British oil major Shell on Wednesday announced plans to boost returns to shareholders and keep oil output steady, as part of its strategy to simplify the group's business and improve investor confidence.
Ahead of its Capital Markets Day conference in New York later in the day, Shell said it would increase shareholder distributions to 30% to 40% of cash flow from operations, up from 20% to 30% previously.
This includes raising the dividend per share by an expected 15% from the second quarter and executing at least $5 billion of share buybacks in the second half of the year.
"Performance, discipline, and simplification will be our guiding principles as we allocate capital to enhance shareholder distributions, while enabling the energy transition," said Shell CEO Wael Sawan.
"We will invest in the models that work – those with the highest returns that play to our strengths," added Sawan, who took office at the start of the year after serving as director of the company's integrated gas, renewables and energy solutions.
Shell's focus on performance and capital discipline comes as the company seeks to close what many see as the growing gap in valuations between European and U.S. oil majors.
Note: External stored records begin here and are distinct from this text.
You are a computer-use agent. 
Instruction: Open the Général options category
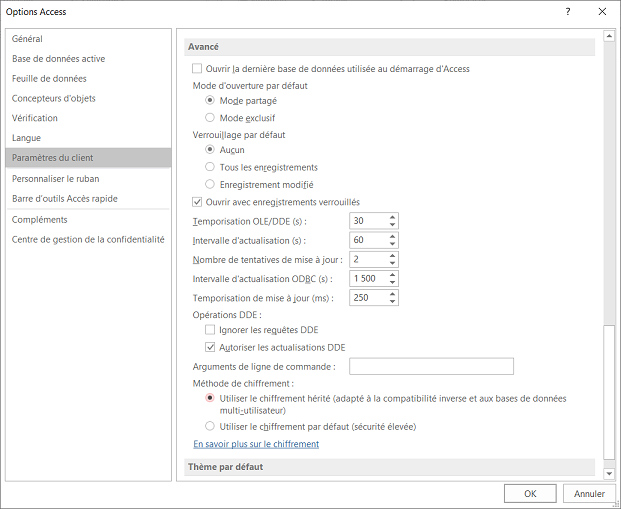point(27,39)
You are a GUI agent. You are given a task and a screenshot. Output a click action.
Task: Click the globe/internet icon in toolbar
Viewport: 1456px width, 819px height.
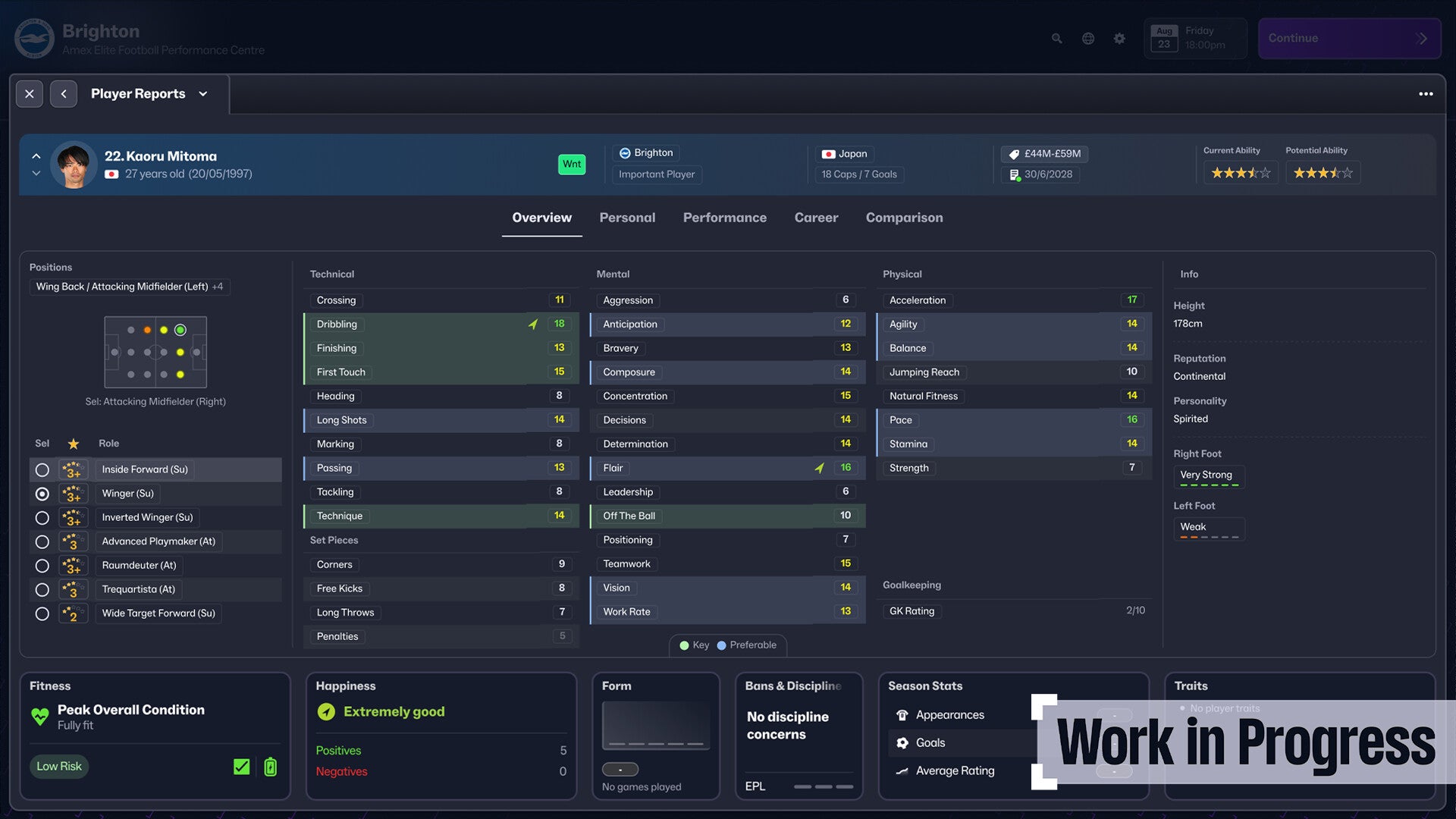1089,38
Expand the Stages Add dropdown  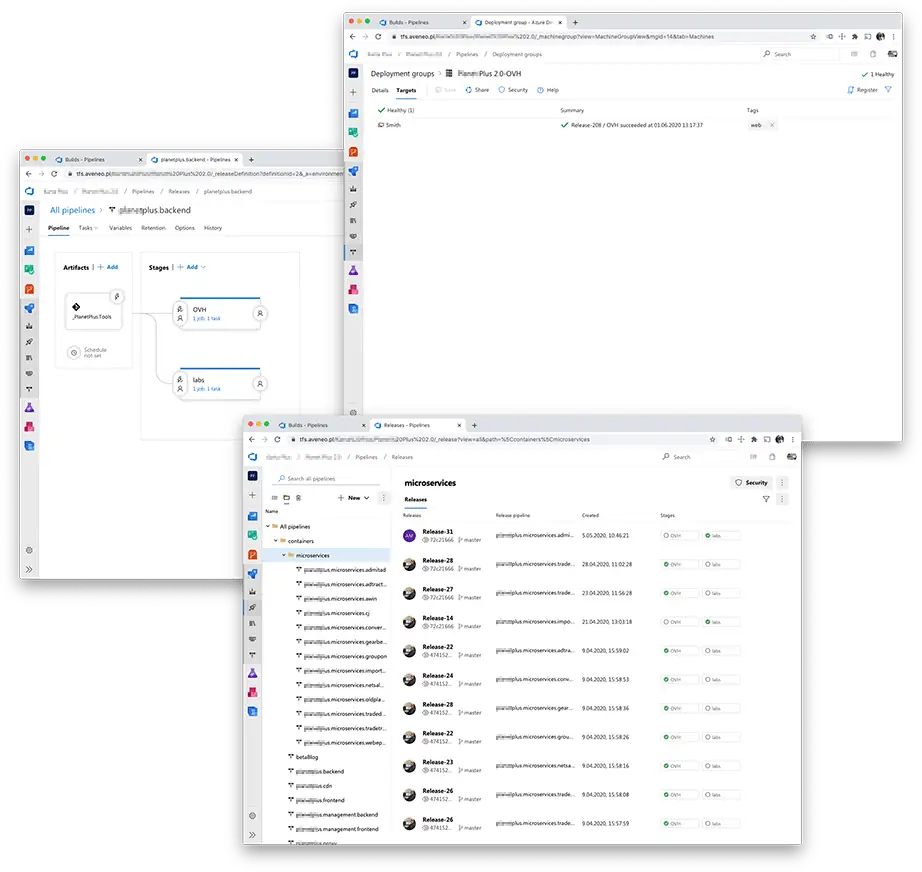coord(191,267)
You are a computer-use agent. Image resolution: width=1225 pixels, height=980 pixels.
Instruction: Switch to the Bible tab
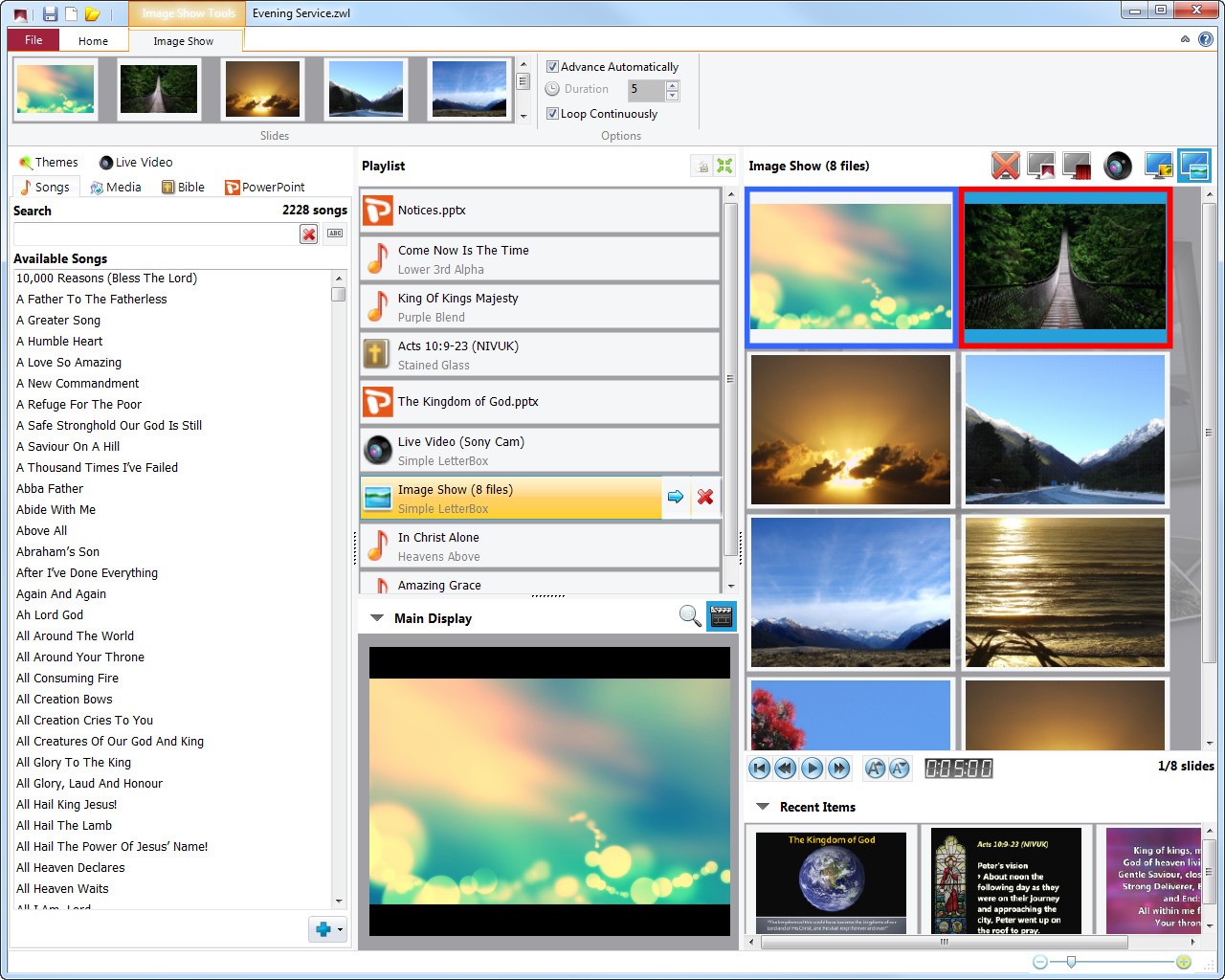(183, 188)
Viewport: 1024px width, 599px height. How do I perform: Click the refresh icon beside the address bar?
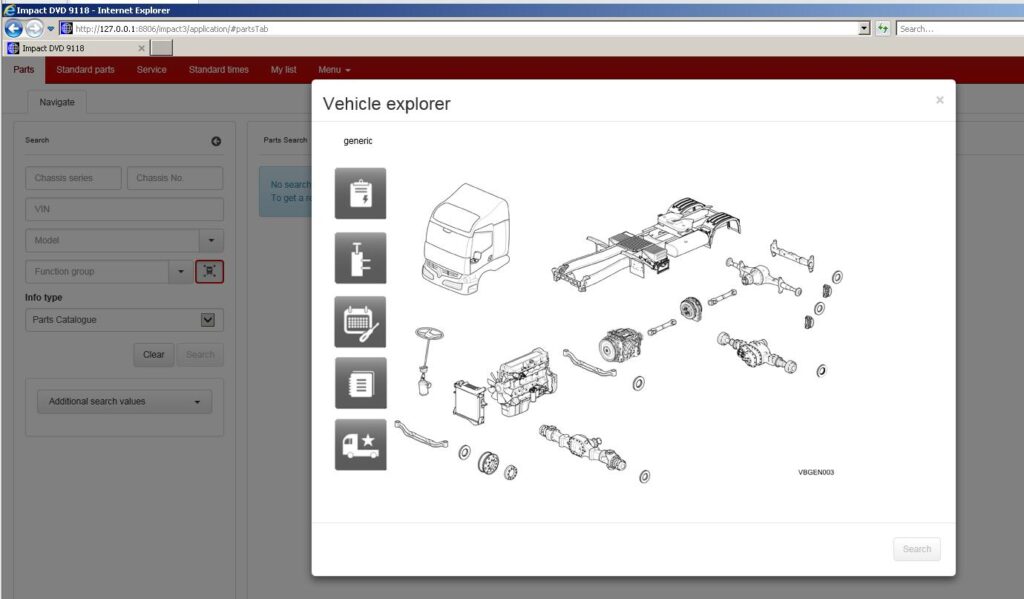click(x=882, y=28)
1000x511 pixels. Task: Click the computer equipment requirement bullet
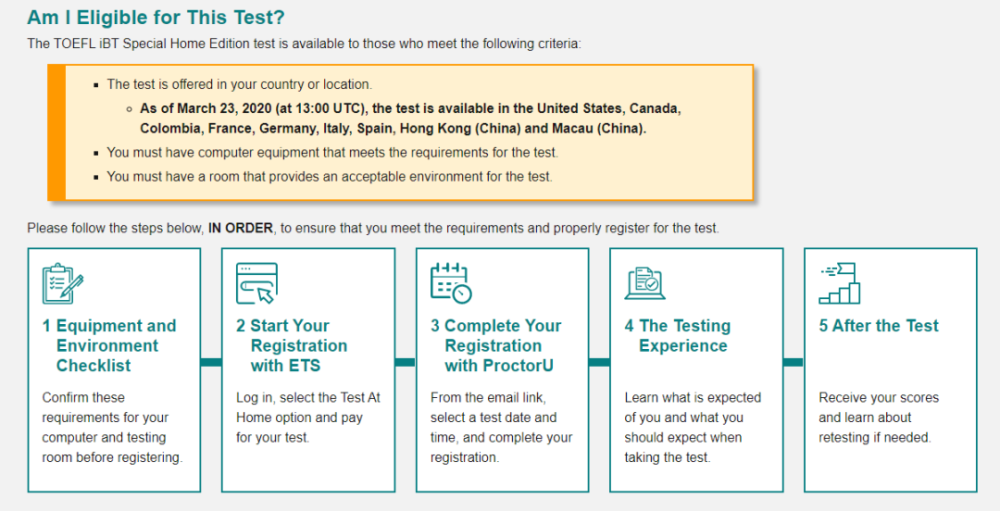[332, 153]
The British oil major reported a record annual profit of nearly $40 billion for 2022.
The firm on Wednesday announced capital spending will be reduced to $22 billion to $25 billion per year for 2024 and 2025, respectively.
Shares of Shell were up 1.5% on Wednesday. The firm's London-listed stock price is marginally lower year-to-date.
Shell said it would maintain oil production at current levels through to the end of the decade as part of a bid to generate more cash from its oil division. It simultaneously reiterated its commitment to climate targets, saying it was making "good progress" toward becoming a net-zero business by 2050.
The company will also seek to grow its integrated gas business while maintaining leadership in the global liquefied natural gas market.
The burning of fossil fuels, such as oil, gas and coal, is the chief driver of the climate emergency. Shell's decision to refrain from new oil output cuts drew criticism from activist shareholder group Follow This.
Mark van Baal, founder of Follow This, on Wednesday said Shell's growth in fossil fuels puts the company "on a collision course" with the 2015 Paris Agreement, noting the landmark climate accord calls for a halving of carbon emissions by 2030.
"The new CEO Wael Sawan would not dare to grow Shell's fossil fuel business if more institutional investors had voted in favour of the Follow This climate resolution requesting Paris-aligned targets," he added.
At the Shell shareholder meeting last month, support for a Follow This resolution demanding tougher emission reduction targets by the end of the decade came in at 20%. "Shell still has to answer these 20%," van Baal said.
The Shell annual general meeting was repeatedly disrupted by protesters last month, reflecting a palpable sense of frustration during the Big Oil proxy voting season.
The world's leading climate scientists have previously warned that the fight to keep global heating under 1.5 degrees Celsius has reached "now or never" territory, saying last year that "any further delay in concerted global action will miss a brief and rapidly closing window to secure a liveable future."